Problem to solve:
Only the lines holding the string "element" are needed; copy each of them from the data.

Records provided:

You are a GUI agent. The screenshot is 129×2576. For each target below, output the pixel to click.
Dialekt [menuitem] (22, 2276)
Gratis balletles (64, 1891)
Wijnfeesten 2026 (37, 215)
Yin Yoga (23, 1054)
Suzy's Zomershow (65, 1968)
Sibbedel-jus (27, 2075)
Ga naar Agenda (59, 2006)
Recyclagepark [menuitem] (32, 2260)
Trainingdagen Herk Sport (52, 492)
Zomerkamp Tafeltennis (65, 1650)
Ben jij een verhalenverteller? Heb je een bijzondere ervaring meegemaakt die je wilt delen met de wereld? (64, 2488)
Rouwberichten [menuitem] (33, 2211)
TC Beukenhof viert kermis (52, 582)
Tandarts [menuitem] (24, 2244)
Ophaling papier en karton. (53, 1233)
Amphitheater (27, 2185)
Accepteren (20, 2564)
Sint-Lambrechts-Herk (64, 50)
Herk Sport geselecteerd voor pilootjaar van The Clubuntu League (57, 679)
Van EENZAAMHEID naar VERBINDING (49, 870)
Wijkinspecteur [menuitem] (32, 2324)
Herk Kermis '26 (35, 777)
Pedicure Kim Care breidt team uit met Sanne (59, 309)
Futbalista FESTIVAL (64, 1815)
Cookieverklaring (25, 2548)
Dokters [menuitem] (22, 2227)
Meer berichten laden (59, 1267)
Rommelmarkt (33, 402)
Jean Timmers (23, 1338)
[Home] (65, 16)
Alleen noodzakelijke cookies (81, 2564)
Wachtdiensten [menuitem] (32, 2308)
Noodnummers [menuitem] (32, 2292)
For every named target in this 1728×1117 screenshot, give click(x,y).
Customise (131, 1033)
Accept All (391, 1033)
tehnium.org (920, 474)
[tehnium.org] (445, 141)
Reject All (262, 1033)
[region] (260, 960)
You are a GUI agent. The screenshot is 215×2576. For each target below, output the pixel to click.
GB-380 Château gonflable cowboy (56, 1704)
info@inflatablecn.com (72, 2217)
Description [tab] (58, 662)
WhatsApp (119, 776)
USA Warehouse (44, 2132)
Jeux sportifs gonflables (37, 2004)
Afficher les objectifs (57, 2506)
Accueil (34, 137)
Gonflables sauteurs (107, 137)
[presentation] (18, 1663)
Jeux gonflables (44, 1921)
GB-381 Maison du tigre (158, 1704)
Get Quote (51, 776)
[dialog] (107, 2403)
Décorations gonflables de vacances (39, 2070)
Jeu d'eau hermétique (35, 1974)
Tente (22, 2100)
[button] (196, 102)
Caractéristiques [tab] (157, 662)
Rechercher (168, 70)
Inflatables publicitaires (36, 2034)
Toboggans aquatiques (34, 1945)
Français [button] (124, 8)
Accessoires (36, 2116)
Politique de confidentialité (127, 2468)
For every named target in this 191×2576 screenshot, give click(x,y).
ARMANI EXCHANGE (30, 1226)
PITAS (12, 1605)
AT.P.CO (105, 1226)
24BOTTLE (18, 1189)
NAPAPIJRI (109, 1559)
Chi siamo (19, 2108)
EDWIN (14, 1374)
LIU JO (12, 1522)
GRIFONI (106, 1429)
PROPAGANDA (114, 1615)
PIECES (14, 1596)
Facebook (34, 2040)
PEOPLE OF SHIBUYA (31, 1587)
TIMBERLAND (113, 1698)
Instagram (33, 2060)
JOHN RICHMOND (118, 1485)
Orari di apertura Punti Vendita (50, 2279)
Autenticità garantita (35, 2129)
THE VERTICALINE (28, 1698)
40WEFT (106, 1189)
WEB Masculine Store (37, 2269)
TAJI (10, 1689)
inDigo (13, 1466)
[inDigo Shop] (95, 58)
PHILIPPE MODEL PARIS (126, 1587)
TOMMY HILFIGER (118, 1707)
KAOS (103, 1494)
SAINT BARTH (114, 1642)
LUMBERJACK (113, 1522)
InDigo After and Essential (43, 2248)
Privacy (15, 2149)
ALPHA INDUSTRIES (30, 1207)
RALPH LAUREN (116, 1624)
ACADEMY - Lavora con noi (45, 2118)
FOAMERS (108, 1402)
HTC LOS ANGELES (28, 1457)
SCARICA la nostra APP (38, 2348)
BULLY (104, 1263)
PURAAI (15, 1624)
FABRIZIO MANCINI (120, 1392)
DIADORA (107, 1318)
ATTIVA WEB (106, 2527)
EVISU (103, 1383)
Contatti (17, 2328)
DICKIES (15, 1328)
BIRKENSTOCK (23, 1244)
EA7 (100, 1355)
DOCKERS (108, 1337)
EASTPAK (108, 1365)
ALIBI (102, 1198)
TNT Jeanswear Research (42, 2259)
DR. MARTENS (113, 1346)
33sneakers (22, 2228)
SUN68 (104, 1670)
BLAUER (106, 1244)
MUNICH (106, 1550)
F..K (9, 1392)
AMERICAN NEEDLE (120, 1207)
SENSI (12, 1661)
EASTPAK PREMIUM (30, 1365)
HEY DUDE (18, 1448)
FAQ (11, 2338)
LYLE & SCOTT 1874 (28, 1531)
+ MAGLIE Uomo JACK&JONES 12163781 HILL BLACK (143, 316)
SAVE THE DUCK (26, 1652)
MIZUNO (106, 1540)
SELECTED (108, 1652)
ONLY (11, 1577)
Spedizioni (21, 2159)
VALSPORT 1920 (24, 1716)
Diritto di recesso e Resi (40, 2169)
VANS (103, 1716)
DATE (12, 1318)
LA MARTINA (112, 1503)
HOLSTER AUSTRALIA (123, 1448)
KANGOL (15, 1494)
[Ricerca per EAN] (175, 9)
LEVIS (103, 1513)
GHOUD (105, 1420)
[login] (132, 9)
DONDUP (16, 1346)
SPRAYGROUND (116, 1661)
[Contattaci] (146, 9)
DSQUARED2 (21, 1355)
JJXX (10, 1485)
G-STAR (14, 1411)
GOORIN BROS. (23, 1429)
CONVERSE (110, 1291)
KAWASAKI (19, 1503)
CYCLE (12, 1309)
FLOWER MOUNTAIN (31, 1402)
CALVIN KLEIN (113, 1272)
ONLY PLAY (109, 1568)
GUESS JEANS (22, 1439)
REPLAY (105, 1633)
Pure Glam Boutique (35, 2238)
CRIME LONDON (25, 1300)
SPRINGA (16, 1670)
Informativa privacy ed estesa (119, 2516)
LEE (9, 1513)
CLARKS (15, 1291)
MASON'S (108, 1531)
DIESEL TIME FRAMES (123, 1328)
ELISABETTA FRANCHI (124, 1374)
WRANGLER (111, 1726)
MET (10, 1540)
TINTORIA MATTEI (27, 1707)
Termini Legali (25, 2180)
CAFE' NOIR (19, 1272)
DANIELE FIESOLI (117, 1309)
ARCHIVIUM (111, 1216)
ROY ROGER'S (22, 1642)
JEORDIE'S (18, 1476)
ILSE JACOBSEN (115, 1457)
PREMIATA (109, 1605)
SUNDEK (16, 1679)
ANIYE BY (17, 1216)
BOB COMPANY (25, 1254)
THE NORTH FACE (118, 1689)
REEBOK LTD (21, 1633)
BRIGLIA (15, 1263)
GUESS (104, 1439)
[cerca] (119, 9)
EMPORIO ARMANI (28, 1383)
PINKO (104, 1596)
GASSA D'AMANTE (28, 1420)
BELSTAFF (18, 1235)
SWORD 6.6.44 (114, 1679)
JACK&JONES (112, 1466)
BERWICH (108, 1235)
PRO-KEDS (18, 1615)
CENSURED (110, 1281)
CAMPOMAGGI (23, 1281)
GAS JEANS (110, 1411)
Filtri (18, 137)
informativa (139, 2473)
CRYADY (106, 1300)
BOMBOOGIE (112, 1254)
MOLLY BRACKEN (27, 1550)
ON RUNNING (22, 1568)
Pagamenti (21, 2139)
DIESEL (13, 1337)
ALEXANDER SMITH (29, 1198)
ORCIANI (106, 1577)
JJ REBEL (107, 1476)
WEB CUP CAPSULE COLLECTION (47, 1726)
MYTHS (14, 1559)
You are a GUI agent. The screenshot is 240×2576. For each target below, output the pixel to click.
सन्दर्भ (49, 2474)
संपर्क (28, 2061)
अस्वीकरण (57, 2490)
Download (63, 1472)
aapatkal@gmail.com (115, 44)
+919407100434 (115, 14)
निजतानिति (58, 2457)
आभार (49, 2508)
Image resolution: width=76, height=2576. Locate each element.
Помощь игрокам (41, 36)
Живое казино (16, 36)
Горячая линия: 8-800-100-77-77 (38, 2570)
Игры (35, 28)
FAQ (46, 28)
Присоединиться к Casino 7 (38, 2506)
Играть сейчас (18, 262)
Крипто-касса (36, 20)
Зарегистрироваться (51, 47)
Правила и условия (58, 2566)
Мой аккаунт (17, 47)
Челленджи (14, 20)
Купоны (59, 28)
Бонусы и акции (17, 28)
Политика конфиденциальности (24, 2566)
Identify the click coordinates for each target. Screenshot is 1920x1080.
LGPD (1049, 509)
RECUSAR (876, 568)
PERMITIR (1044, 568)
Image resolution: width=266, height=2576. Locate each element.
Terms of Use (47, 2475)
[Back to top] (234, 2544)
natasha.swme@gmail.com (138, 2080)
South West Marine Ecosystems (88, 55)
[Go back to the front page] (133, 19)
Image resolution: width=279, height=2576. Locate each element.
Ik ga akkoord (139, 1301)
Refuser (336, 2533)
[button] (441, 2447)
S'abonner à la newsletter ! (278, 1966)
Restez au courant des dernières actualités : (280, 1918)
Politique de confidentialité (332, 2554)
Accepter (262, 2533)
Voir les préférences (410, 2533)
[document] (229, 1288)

Written response:
Image resolution: width=76, height=2576. Locate each element.
Image resolution: width=266, height=2576. Locate each element.
Image resolution: width=279, height=2576. Locate each element.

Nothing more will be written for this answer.